Wie man an Ihrer Geschichte sieht, gehört es seit mehr als 20 Jahren zu Ihren Stärken, genau solche Zukunftsperspektiven zu erkennen. Wären Sie bereit, uns zum Abschluss aus Ihrer heutigen Sicht einen kleinen Ausblick auf die Wohnungswirtschaft in 20 Jahren zu geben?

Ich denke, dass sich das Wohnverhalten in den nächsten Jahren vor allem durch die veränderte Mobilität wandeln wird. Vor 100 Jahren gab es die sogenannte rural-urbane Migration, also die sogenannte Landflucht. Menschen zogen in die Großstädte, weil es dort Arbeitsplätze und Bildungseinrichtungen gab.

Schon vor 15 Jahren habe ich demgegenüber den Begriff der reziproken rural-urbanen Migration geprägt. Durch die fortschreitende Digitalisierung werden Arbeitsplätze mobil, das Arbeiten im Homeoffice zur Regel. Der Zugang zur Bildung erfolgt nicht mehr zentral in städtischen Universitäten, sondern dezentral und digital. Es ist nicht mehr notwendig, in teuren, lauten und mit hoher Kriminalität belasteten Großstädten zu wohnen, sondern man wohnt dort, wo es lebenswert ist und junge Familien ihre Kinder im Grünen spielen lassen können. Auch soziale Kontakte finden vermehrt nicht mehr in den Bars und Clubs der Ballungsräume statt, sondern online. Kurz gesagt: Niemand möchte mehr in einem kleinen, dunklen City Apartment wohnen, wenn es nicht notwendig ist. Das führt zu einer schrittweisen Steigerung der Nachfrage nach heutigen D-Lagen, natürlich zu Lasten der A-Lagen.
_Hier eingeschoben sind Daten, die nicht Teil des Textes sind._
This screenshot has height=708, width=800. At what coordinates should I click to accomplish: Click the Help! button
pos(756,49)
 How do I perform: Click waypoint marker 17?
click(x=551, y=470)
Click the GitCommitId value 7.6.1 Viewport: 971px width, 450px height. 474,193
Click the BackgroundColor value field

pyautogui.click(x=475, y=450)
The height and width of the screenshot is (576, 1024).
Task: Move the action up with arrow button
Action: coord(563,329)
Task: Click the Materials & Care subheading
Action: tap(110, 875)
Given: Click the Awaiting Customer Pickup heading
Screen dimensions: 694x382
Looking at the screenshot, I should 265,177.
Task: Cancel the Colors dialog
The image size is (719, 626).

Parallel werden sich die Handelbarkeit von Immobilien und das Bankwesen durch digitale Konzepte wie die Blockchain-Technologie gravierend verändern.

Immobilien werden in Zukunft nicht mehr in angestaubten Grundbüchern mit langsamen und teuren Notar- und Umschreibungsprozessen geführt, sondern wechseln ihren Eigentümer kostenneutral in Sekunden. Im Zuge dessen werden Banken bei der Finanzierung von Immobilien immer weniger eine Rolle spielen. Finanzierungen werden digitalisiert und können nahezu in Echtzeit umgesetzt werden. All dies wird Immobilien noch attraktiver für institutionelle Investoren machen, da diese nun täglich handelbar sind und komplexe Strukturen wegfallen.

Ich beschäftige mich seit langem intensiv mit diesen neuen Technologien und werde schon in den nächsten Monaten eine der größten seriellen Blockchain-Finanzierungen Europas initiieren. Es bleibt also auch in der Zukunft spannend.

Vielen Dank für dieses aufschlussreiche und interessante Interview, Herr Dehne!